Citing lower-than-expected sales of photovoltaic (PV) modules, higher manufacturing costs and the shift of a certain project sale in Japan into 2019, the company lowered expectations for operating and net results, net sales and shipment volumes.
The table below shows First Solar’s previous and updated forecast for 2018.
|2018 GAAP Guidance (in USD, unless otherwise noted)||Old||New|
|Gross margin (%)||20.5-21.5||18.5-19.5|
|Net cash balance||2.2bn-2.4bn||2bn-2.2bn|
|Operating cash flow||100m-200m||(100m)-0|
First Solar’s CEO Mark Widmar said the company enjoys strong demand for its Series 6 products, having signed contracts for 1.1 GW of capacity since its previous earnings update in July. “This brings our total contracted volume to 11.3 GW DC and provides us with a strong competitive advantage as we move forward,” he added.
First Solar is making the Series 6 modules in Malaysia and Vietnam and earlier this year started building a 1.2-GW factory in Ohio, planned to become operational in late 2019.
The PV manufacturer closed the third quarter of 2018 with a net profit of USD 57.8 million (EUR 65.8m), down from USD 205.7 million a year before.
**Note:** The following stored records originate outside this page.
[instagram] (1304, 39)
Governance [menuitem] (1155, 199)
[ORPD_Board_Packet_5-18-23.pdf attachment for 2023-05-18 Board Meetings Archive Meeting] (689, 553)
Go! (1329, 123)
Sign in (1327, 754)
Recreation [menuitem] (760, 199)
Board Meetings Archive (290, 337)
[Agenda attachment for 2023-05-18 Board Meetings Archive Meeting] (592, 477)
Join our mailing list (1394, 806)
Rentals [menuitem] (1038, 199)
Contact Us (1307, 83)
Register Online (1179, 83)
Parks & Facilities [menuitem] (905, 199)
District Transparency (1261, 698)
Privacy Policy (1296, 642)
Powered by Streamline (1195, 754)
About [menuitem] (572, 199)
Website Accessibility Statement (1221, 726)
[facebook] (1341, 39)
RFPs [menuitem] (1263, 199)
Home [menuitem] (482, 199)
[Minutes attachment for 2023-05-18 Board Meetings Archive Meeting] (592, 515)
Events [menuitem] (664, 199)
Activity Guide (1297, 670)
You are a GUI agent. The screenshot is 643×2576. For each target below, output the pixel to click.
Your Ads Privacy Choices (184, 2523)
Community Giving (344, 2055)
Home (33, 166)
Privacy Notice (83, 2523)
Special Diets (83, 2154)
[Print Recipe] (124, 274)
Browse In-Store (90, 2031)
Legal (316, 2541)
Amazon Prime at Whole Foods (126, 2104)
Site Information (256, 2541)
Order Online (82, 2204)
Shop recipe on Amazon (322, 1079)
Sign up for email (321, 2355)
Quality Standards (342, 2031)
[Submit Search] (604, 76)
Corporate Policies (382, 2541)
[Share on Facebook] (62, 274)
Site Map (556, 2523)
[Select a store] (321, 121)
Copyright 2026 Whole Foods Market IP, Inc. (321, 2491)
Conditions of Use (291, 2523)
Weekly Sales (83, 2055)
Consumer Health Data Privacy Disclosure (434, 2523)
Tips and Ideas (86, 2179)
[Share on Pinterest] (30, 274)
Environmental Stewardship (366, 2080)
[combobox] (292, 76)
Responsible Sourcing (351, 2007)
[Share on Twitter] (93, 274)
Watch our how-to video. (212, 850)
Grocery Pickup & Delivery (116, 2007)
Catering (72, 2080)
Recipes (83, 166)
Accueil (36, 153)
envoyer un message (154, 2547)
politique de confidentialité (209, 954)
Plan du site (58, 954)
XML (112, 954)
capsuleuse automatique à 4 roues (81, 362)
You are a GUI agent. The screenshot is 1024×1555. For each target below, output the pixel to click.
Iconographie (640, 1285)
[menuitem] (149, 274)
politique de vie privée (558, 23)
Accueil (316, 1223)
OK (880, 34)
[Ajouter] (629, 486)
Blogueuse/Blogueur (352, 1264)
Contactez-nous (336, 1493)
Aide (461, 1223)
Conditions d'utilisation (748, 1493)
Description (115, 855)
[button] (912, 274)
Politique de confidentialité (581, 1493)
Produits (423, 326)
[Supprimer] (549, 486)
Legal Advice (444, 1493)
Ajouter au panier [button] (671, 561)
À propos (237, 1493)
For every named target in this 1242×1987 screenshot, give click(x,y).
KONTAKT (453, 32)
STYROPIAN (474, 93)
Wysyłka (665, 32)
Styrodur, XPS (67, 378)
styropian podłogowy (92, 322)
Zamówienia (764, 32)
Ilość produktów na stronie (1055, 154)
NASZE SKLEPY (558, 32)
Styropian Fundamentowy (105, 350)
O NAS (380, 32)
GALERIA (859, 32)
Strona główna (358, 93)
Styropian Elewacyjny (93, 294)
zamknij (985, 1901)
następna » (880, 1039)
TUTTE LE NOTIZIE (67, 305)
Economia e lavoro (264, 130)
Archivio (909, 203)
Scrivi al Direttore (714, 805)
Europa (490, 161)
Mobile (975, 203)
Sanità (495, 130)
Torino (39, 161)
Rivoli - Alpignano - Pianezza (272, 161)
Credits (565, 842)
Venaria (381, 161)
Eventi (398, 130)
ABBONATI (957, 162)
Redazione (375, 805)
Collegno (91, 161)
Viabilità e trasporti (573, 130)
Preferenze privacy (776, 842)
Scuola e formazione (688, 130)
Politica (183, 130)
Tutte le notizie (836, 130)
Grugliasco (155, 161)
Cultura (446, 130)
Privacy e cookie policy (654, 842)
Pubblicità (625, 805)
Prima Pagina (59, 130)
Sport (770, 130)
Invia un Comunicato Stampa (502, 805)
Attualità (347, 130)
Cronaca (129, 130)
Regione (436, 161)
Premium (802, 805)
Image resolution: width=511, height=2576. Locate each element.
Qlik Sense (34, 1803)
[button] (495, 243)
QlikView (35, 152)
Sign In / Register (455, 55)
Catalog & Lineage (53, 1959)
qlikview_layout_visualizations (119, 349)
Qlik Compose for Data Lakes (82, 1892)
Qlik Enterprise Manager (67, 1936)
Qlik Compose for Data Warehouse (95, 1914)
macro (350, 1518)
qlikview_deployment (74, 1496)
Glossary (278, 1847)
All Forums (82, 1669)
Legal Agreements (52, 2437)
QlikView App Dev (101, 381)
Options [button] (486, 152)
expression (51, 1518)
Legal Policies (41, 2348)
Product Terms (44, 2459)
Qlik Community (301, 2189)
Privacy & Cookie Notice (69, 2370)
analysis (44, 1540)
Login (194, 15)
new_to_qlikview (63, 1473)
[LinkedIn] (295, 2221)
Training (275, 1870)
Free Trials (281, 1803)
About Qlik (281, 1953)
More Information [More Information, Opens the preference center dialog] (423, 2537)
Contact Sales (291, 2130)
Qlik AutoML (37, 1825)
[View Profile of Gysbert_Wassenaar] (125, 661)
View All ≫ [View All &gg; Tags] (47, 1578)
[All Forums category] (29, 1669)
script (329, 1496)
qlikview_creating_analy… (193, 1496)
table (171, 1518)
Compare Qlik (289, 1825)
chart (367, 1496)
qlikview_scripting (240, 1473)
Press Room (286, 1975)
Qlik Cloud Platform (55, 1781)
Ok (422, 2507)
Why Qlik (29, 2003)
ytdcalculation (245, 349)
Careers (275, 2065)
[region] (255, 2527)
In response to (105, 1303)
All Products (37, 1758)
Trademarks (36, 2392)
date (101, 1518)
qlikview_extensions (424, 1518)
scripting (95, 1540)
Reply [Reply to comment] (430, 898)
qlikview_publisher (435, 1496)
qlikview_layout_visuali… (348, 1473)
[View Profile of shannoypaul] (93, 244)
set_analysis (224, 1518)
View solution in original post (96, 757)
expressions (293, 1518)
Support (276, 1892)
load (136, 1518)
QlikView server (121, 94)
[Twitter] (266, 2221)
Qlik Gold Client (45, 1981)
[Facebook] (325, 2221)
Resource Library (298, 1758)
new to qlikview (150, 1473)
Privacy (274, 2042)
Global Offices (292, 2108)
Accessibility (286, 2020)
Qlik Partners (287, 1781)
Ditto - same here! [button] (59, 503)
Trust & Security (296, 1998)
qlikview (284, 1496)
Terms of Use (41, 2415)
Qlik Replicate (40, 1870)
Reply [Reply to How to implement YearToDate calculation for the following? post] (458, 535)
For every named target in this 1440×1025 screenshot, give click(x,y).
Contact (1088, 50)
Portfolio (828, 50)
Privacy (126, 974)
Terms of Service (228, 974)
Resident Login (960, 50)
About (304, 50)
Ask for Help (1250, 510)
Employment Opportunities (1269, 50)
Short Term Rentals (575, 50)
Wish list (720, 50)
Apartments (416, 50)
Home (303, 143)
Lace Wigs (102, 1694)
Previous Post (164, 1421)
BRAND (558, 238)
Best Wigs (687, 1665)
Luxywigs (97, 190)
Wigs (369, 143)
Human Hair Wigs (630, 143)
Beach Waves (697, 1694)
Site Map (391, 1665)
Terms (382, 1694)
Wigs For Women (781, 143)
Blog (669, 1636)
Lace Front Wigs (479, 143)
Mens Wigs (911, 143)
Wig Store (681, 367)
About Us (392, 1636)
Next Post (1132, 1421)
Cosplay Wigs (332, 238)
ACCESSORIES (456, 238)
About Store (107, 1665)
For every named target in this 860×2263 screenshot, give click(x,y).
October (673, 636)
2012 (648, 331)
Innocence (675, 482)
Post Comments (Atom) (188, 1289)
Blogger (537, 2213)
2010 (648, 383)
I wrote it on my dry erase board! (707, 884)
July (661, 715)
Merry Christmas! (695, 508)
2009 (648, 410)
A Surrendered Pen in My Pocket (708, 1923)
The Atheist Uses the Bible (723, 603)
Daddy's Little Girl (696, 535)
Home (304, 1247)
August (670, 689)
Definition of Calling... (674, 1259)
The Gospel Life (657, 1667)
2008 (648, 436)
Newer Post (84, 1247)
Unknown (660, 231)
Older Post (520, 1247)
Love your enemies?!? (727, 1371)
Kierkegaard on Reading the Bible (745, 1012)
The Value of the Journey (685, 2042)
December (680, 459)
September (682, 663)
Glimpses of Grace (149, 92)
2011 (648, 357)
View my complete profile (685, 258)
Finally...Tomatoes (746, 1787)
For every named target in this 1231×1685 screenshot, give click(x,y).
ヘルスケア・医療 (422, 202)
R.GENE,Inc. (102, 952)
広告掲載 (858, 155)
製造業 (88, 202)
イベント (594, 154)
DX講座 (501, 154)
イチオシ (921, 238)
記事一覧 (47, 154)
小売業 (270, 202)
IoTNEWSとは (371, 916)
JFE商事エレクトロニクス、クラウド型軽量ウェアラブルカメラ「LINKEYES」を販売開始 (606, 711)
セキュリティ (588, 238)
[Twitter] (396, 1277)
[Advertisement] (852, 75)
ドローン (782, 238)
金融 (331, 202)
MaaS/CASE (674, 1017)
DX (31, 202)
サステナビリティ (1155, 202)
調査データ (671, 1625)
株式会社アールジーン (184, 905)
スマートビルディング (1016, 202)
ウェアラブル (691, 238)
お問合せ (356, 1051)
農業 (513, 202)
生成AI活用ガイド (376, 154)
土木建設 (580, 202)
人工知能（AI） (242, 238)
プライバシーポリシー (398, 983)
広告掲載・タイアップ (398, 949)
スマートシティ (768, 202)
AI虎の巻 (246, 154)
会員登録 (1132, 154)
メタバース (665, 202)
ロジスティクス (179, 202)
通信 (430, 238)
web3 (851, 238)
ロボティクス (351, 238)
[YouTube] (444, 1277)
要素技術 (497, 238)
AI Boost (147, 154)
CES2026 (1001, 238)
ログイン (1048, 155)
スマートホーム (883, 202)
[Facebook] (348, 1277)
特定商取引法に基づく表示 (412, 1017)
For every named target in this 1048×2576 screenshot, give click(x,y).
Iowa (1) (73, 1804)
Net sales contracted by 38% to USD 676.2 million but improved from USD 309.3 million in the second quarter due to ongoing construction activities at the 280-MW California Flats solar project, which was sold to Capital Dynamics last year, and the disposal of the 100-MW Willow Springs and 46.7-MW Manildra solar projects.
“We had good execution in the third quarter as we closed the sales of certain key projects and delivered solid financial results,” the CEO said.
More details about the Q3 performance can be seen in the table.
|Figures in USD||Q3 2018||Q3 2017|
|Earnings per diluted share||0.54||1.95|
Cash and marketable securities at the end of September totalled USD 2.7 billion, down from USD 3.1 billion at the end of the second quarter in July. The drop is a result of ongoing capital investments in Series 6 manufacturing capacity and cash receipts timing related to specific project sales.